April 2001 Nazi -"Bürgerinitiative gegen antifaschistische Gewalt"

18.4.2001/ Die Stadt Göttingen hatte die für Sonnabend, 21. April 2001, angemeldete Demonstration der "Bürgerinitiative gegen antifaschistische Gewalt" untersagt. Nach Auffassung der Stadtverwaltung bestehen erhebliche Zweifel an der "Zuverlässigkeit des Veranstaltungsleiters", der einen Demonstrationszug vom und zum Bahnhof mit einer Kundgebung am Wilhelmsplatz angemeldet hatte.
Zudem müsse wie bei den in der jüngeren Vergangenheit verbotenen Demonstrationen der NPD mit strafbaren Handlungen und einer Störung der öffentlichen Ordnung gerechnet werden. An der Verbotsverfügung wird nach Angaben der Stadtverwaltung noch gearbeitet. Sie soll im Verlauf des Donnerstags, 19. April 2001, zugestellt werden.

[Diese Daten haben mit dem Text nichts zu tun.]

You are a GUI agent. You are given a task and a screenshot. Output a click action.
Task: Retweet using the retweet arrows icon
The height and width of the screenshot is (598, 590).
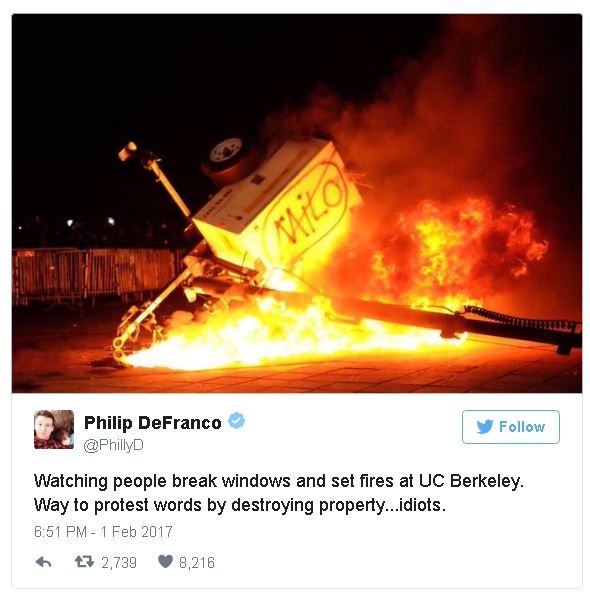pyautogui.click(x=84, y=561)
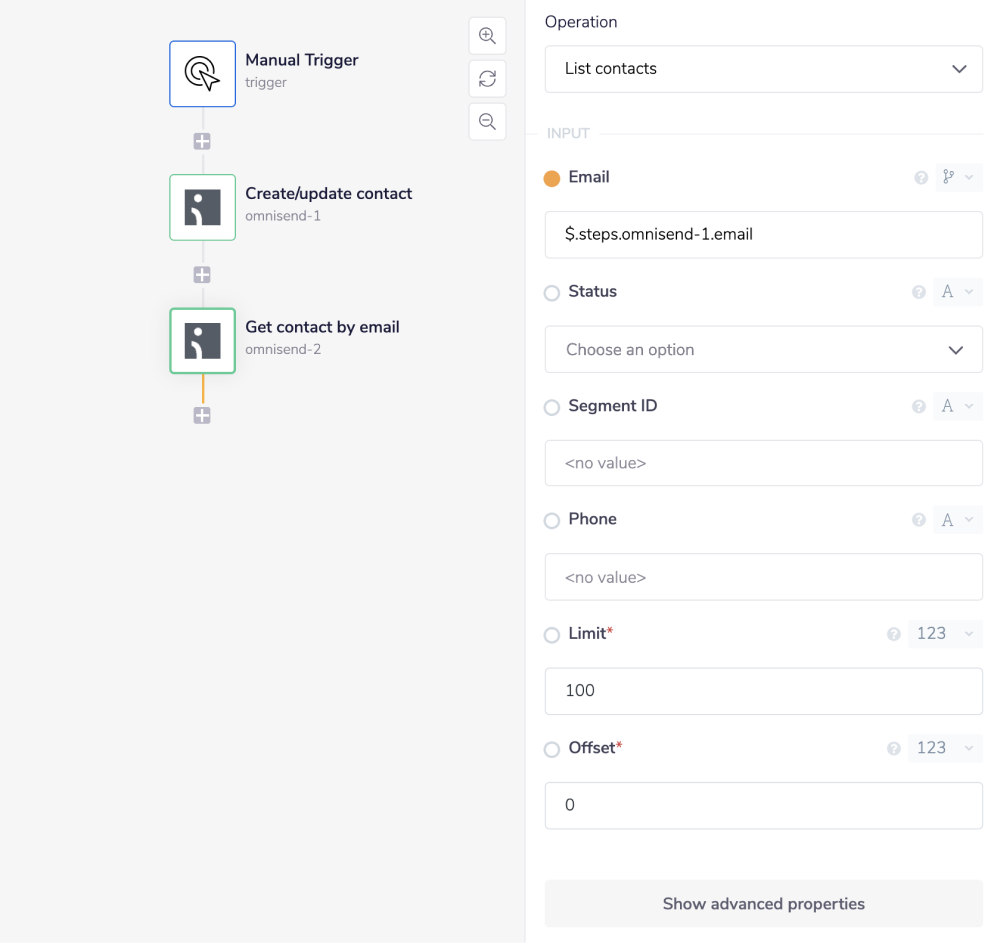Screen dimensions: 1000x943
Task: Toggle the Phone field activation circle
Action: (551, 519)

Der Asta der Universität Göttingen hat dazu aufgerufen, an der vom Forum gegen Rechtsextremismus angemeldeten Demonstration am kommenden Samstag teilzunehmen. Der Vorsitzende des Asta Greogor Motzer erklärt, dass er es als Notwendigkeit sehe, gegen die Aktivitäten von Neonazis vorzugehen:„Die rassistische und antisemitische Ideologie, nach der die Faschisten die Welt gestalten wollen, steht unserer Vorstellung von einer emanzipierten Gesellschaft diametral entgegen".

Die Kundgebung des Forums gegen Rechtsextremismus richtet sich gegen eine Demonstration der „Bürgerinitiative gegen antifaschistische Gewalt".
20.04.2001: Das Verwaltungsgericht Göttingen hat den Antrag der Bürgerinitiative gegen antifaschistische Gewalt das Demonstrationsverbot aufzuheben, abgelehnt. Laut Gericht verfüge der Antragsteller nicht über die erforderliche Bereitschaft oder Fähigkeit zur Sicherstellung der Ordnung während der Demonstration. Angemeldet hatte die Demo der vorbestrafte Neonazi Steffen Hupka. Auch müsse wie bei den in der jüngsten Vergangenheit verbotenen Demonstrationen der NPD mit strafbaren Handlungen gerechnet werden. Die Bürgerinitiative gegen antifaschistische Gewalt hatte für morgen eine Demonstration angemeldet, die sich gegen den am Wochenende stattfindenden Antifa-Kongress richtet.